> **Work to be completed**: Convert the entries into a JSON list of strings, one string per line, with blank lines omitted.

> **Input for this task**:
#####
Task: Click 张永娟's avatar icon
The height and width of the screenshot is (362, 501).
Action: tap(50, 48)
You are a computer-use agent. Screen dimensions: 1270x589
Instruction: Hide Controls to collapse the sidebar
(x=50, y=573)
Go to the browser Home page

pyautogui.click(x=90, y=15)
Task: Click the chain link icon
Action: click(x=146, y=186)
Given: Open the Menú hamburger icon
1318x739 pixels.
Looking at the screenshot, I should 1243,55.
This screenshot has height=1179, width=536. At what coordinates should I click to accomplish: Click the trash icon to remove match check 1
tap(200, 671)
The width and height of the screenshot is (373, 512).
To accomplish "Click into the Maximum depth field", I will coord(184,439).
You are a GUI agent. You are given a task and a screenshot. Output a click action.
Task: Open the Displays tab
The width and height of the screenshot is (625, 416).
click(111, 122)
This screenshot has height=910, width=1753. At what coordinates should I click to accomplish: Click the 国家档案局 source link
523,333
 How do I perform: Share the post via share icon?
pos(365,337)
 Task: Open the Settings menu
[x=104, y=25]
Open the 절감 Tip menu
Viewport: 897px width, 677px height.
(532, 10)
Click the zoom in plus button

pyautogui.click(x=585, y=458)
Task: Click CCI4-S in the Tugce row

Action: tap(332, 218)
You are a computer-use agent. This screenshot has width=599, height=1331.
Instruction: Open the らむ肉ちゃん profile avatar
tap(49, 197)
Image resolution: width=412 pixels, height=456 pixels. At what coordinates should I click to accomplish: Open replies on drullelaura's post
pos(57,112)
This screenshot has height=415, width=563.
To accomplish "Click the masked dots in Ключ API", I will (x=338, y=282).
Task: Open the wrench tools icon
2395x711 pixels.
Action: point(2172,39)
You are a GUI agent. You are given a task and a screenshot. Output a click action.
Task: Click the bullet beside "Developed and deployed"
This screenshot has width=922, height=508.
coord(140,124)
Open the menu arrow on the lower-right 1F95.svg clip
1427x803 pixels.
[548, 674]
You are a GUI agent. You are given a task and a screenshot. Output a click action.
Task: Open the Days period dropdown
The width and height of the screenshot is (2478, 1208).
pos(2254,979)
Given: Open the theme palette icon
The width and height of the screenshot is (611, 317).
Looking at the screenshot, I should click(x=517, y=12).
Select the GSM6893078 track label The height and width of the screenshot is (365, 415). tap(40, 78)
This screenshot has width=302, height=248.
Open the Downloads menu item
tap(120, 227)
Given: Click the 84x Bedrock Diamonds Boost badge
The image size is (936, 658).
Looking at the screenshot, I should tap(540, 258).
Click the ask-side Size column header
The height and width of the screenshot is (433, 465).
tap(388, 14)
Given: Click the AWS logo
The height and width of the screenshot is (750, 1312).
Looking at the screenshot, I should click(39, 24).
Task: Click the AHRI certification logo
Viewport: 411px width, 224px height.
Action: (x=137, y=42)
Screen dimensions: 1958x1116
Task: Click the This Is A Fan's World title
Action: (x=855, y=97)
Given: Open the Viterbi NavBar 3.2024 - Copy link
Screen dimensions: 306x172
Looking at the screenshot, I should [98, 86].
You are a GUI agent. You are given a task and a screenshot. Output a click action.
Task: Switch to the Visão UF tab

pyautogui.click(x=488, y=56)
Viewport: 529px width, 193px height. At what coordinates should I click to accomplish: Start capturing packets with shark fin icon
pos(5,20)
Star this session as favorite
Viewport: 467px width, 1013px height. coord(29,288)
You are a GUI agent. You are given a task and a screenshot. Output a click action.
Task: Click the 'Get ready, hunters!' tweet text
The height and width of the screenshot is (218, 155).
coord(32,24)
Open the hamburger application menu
#####
> **Task output**:
[
  "Task: Click 张永娟's avatar icon",
  "The height and width of the screenshot is (362, 501).",
  "Action: tap(50, 48)",
  "You are a computer-use agent. Screen dimensions: 1270x589",
  "Instruction: Hide Controls to collapse the sidebar",
  "(x=50, y=573)",
  "Go to the browser Home page",
  "pyautogui.click(x=90, y=15)",
  "Task: Click the chain link icon",
  "Action: click(x=146, y=186)",
  "Given: Open the Menú hamburger icon",
  "1318x739 pixels.",
  "Looking at the screenshot, I should 1243,55.",
  "This screenshot has height=1179, width=536. At what coordinates should I click to accomplish: Click the trash icon to remove match check 1",
  "tap(200, 671)",
  "The width and height of the screenshot is (373, 512).",
  "To accomplish \"Click into the Maximum depth field\", I will coord(184,439).",
  "You are a GUI agent. You are given a task and a screenshot. Output a click action.",
  "Task: Open the Displays tab",
  "The width and height of the screenshot is (625, 416).",
  "click(111, 122)",
  "This screenshot has height=910, width=1753. At what coordinates should I click to accomplish: Click the 国家档案局 source link",
  "523,333",
  " How do I perform: Share the post via share icon?",
  "pos(365,337)",
  " Task: Open the Settings menu",
  "[x=104, y=25]",
  "Open the 절감 Tip menu",
  "Viewport: 897px width, 677px height.",
  "(532, 10)",
  "Click the zoom in plus button",
  "pyautogui.click(x=585, y=458)",
  "Task: Click CCI4-S in the Tugce row",
  "Action: tap(332, 218)",
  "You are a computer-use agent. This screenshot has width=599, height=1331.",
  "Instruction: Open the らむ肉ちゃん profile avatar",
  "tap(49, 197)",
  "Image resolution: width=412 pixels, height=456 pixels. At what coordinates should I click to accomplish: Open replies on drullelaura's post",
  "pos(57,112)",
  "This screenshot has height=415, width=563.",
  "To accomplish \"Click the masked dots in Ключ API\", I will (x=338, y=282).",
  "Task: Open the wrench tools icon",
  "2395x711 pixels.",
  "Action: point(2172,39)",
  "You are a GUI agent. You are given a task and a screenshot. Output a click action.",
  "Task: Click the bullet beside \"Developed and deployed\"",
  "This screenshot has width=922, height=508.",
  "coord(140,124)",
  "Open the menu arrow on the lower-right 1F95.svg clip",
  "1427x803 pixels.",
  "[548, 674]",
  "You are a GUI agent. You are given a task and a screenshot. Output a click action.",
  "Task: Open the Days period dropdown",
  "The width and height of the screenshot is (2478, 1208).",
  "pos(2254,979)",
  "Given: Open the theme palette icon",
  "The width and height of the screenshot is (611, 317).",
  "Looking at the screenshot, I should click(x=517, y=12).",
  "Select the GSM6893078 track label The height and width of the screenshot is (365, 415). tap(40, 78)",
  "This screenshot has width=302, height=248.",
  "Open the Downloads menu item",
  "tap(120, 227)",
  "Given: Click the 84x Bedrock Diamonds Boost badge",
  "The image size is (936, 658).",
  "Looking at the screenshot, I should tap(540, 258).",
  "Click the ask-side Size column header",
  "The height and width of the screenshot is (433, 465).",
  "tap(388, 14)",
  "Given: Click the AWS logo",
  "The height and width of the screenshot is (750, 1312).",
  "Looking at the screenshot, I should click(39, 24).",
  "Task: Click the AHRI certification logo",
  "Viewport: 411px width, 224px height.",
  "Action: (x=137, y=42)",
  "Screen dimensions: 1958x1116",
  "Task: Click the This Is A Fan's World title",
  "Action: (x=855, y=97)",
  "Given: Open the Viterbi NavBar 3.2024 - Copy link",
  "Screen dimensions: 306x172",
  "Looking at the screenshot, I should [98, 86].",
  "You are a GUI agent. You are given a task and a screenshot. Output a click action.",
  "Task: Switch to the Visão UF tab",
  "pyautogui.click(x=488, y=56)",
  "Viewport: 529px width, 193px height. At what coordinates should I click to accomplish: Start capturing packets with shark fin icon",
  "pos(5,20)",
  "Star this session as favorite",
  "Viewport: 467px width, 1013px height. coord(29,288)",
  "You are a GUI agent. You are given a task and a screenshot. Output a click action.",
  "Task: Click the 'Get ready, hunters!' tweet text",
  "The height and width of the screenshot is (218, 155).",
  "coord(32,24)",
  "Open the hamburger application menu"
]